• **Task prompt**: Which lines of the data below include the string "green"? Return each of them.

• **Supplied data**:
· · · ·

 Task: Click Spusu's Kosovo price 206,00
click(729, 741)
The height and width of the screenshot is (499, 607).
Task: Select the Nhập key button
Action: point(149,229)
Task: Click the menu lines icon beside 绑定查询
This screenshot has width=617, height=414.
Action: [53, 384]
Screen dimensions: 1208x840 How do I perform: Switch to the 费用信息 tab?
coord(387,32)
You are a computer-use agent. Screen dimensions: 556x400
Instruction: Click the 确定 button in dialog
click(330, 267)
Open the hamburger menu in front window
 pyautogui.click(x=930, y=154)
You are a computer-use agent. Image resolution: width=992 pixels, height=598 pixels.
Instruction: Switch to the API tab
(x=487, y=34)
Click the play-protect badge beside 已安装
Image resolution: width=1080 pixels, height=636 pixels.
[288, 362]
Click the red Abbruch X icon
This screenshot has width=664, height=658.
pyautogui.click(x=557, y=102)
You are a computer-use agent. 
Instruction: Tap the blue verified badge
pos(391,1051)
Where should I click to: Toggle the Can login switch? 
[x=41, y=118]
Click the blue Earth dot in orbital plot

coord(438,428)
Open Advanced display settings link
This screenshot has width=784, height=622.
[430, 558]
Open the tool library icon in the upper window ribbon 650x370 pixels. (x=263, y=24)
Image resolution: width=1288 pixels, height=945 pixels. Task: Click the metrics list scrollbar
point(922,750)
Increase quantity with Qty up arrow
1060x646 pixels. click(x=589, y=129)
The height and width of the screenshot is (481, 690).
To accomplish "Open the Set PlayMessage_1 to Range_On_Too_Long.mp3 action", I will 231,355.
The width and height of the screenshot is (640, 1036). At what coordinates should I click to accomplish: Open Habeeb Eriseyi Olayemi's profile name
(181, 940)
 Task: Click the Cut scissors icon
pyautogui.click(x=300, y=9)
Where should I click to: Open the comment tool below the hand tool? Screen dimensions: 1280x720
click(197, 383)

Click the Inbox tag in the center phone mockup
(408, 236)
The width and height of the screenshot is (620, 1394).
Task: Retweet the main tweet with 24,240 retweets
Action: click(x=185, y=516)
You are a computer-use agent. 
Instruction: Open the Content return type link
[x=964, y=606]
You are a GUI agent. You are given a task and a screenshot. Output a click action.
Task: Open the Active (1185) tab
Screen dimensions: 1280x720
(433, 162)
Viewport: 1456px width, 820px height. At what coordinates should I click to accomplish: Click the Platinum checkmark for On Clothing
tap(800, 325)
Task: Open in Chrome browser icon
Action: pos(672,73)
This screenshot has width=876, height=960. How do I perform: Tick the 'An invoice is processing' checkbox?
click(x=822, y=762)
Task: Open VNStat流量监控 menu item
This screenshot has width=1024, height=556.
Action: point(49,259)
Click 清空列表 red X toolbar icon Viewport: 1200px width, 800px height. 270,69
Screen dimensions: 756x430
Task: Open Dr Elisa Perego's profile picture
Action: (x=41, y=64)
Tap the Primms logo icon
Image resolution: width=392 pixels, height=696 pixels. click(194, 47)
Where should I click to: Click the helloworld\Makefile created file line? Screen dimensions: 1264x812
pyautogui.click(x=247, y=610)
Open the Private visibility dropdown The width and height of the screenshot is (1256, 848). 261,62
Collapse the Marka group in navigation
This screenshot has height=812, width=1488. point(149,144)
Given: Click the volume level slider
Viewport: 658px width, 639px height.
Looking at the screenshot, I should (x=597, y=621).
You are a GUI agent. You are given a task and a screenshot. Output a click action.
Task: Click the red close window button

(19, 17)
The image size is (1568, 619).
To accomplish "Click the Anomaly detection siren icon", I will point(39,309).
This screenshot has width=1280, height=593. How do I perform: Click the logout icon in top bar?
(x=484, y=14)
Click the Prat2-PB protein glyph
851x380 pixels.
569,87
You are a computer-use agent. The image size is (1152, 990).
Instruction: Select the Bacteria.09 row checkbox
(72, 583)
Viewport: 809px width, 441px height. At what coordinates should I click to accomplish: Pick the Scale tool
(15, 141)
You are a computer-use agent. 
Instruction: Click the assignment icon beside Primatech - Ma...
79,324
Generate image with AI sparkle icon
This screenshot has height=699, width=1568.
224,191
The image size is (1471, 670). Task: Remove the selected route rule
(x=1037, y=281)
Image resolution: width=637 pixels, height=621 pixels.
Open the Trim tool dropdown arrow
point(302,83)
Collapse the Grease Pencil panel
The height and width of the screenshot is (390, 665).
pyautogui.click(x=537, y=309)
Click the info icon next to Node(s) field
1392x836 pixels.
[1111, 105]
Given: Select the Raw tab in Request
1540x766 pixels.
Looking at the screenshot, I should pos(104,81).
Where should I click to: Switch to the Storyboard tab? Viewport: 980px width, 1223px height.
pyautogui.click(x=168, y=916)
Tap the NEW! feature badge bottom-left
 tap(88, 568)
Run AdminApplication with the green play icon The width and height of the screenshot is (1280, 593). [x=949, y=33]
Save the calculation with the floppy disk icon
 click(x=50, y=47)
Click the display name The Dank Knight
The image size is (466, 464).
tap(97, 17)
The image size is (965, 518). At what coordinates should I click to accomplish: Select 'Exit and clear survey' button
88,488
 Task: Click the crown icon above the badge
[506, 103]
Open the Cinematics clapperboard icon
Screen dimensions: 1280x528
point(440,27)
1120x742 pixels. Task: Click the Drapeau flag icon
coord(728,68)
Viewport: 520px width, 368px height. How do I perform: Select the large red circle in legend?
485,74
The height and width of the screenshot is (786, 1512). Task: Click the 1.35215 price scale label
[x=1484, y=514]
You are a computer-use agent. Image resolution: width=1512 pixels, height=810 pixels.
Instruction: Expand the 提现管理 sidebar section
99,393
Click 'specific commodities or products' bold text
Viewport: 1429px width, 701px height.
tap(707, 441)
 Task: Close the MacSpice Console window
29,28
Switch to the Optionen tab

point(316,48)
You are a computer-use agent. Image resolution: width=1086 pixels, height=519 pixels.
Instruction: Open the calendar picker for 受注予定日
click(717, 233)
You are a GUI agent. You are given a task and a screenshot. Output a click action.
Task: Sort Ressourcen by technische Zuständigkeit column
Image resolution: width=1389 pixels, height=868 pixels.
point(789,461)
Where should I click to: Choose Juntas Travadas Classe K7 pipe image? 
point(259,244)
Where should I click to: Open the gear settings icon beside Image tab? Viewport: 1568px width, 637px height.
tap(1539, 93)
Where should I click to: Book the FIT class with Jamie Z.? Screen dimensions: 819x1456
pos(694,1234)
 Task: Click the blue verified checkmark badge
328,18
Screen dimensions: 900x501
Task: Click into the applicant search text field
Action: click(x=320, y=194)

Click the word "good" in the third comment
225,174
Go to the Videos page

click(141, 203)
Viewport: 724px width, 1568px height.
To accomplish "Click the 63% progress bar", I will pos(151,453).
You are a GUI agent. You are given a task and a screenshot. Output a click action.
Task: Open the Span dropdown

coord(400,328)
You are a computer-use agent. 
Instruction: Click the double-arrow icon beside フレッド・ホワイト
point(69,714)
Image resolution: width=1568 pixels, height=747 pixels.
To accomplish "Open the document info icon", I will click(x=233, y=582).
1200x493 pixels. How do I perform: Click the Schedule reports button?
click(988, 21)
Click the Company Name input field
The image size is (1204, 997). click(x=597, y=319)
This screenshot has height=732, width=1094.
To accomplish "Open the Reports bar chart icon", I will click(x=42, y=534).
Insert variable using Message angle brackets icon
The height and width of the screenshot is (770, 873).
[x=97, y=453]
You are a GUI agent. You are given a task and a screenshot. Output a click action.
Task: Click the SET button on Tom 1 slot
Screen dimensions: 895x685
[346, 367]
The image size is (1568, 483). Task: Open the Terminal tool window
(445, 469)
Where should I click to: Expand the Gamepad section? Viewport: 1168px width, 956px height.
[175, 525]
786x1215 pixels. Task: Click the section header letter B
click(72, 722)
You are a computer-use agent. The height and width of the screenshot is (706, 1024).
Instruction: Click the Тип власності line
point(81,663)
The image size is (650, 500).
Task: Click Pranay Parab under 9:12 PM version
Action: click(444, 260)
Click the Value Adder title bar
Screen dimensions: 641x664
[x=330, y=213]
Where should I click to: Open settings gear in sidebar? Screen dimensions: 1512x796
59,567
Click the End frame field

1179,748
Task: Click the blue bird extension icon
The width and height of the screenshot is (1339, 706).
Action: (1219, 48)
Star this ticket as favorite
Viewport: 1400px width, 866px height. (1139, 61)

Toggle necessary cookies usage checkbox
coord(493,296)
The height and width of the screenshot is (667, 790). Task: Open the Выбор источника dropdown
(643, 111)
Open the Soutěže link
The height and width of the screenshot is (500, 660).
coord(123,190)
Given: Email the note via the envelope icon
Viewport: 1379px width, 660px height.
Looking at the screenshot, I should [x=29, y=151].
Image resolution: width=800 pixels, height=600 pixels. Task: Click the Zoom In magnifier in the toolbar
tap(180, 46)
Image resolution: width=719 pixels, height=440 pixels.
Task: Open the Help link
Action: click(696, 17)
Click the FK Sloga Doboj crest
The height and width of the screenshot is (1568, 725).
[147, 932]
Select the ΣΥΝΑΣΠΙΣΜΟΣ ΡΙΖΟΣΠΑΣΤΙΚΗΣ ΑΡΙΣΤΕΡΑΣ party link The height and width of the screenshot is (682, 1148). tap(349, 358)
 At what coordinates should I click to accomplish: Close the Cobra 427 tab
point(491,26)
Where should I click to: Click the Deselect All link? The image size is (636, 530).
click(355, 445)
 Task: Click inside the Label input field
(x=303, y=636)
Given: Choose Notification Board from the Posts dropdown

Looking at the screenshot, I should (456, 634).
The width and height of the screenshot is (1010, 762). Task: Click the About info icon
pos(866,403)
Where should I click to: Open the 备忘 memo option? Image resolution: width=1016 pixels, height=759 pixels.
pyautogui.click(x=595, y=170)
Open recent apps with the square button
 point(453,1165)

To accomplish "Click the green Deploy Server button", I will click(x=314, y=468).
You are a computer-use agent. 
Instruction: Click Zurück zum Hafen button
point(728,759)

· · · ·

• **Solution for this task**:
Run AdminApplication with the green play icon The width and height of the screenshot is (1280, 593). [x=949, y=33]
To accomplish "Click the green Deploy Server button", I will click(x=314, y=468).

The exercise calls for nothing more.